(Stored data entries)
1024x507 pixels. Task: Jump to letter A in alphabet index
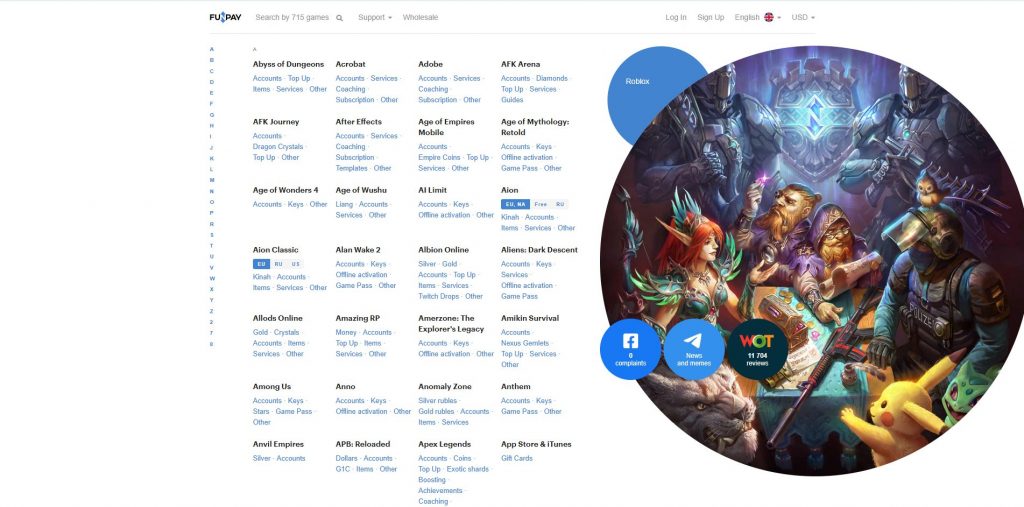(211, 49)
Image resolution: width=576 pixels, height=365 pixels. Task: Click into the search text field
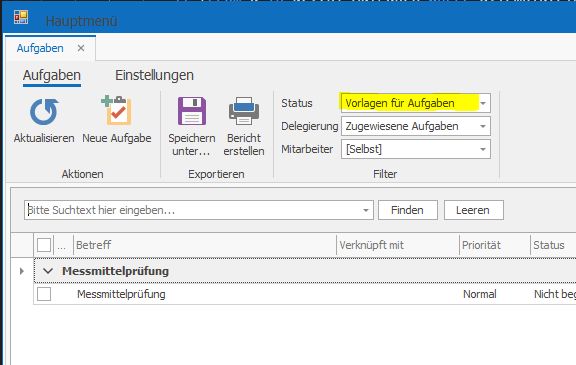pyautogui.click(x=193, y=210)
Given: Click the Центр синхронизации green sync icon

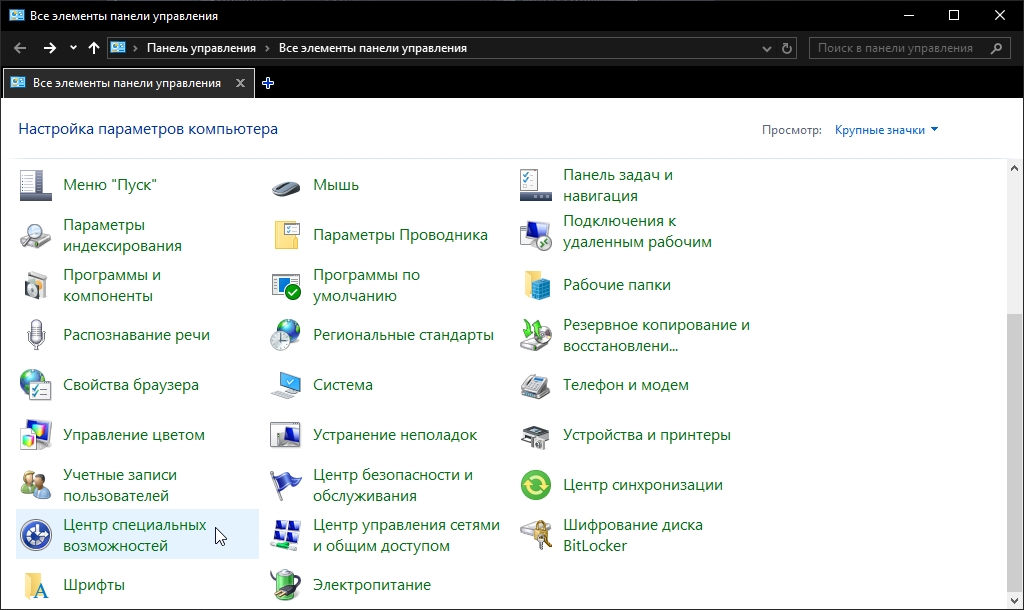Looking at the screenshot, I should (x=537, y=486).
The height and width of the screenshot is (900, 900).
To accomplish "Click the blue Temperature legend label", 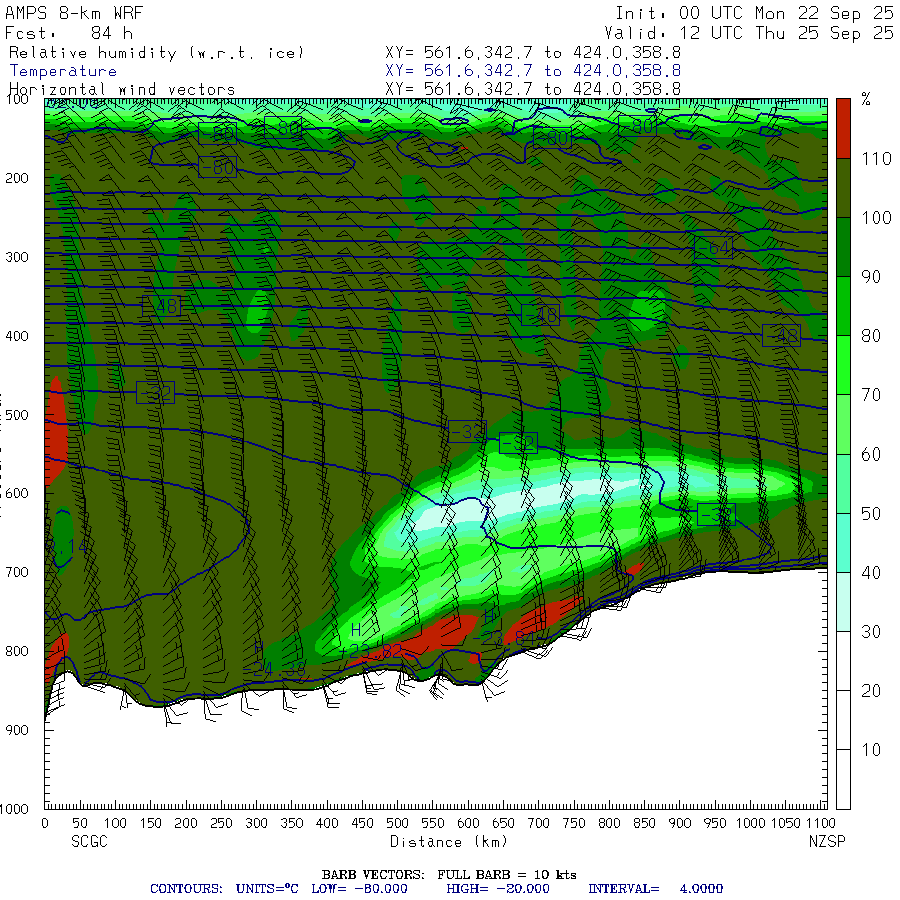I will click(62, 71).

*BRIEF*. Word for word, repeat the lines above from the one with "Image resolution: width=576" through the one with "The height and", and nothing beyond them. Omit the pictures.

*SOLUTION FOR THIS PROBLEM*.
Image resolution: width=576 pixels, height=365 pixels. Task: Click into the search text field
pyautogui.click(x=193, y=210)
Given: Click the Центр синхронизации green sync icon

Looking at the screenshot, I should (x=537, y=486).
The height and width of the screenshot is (900, 900).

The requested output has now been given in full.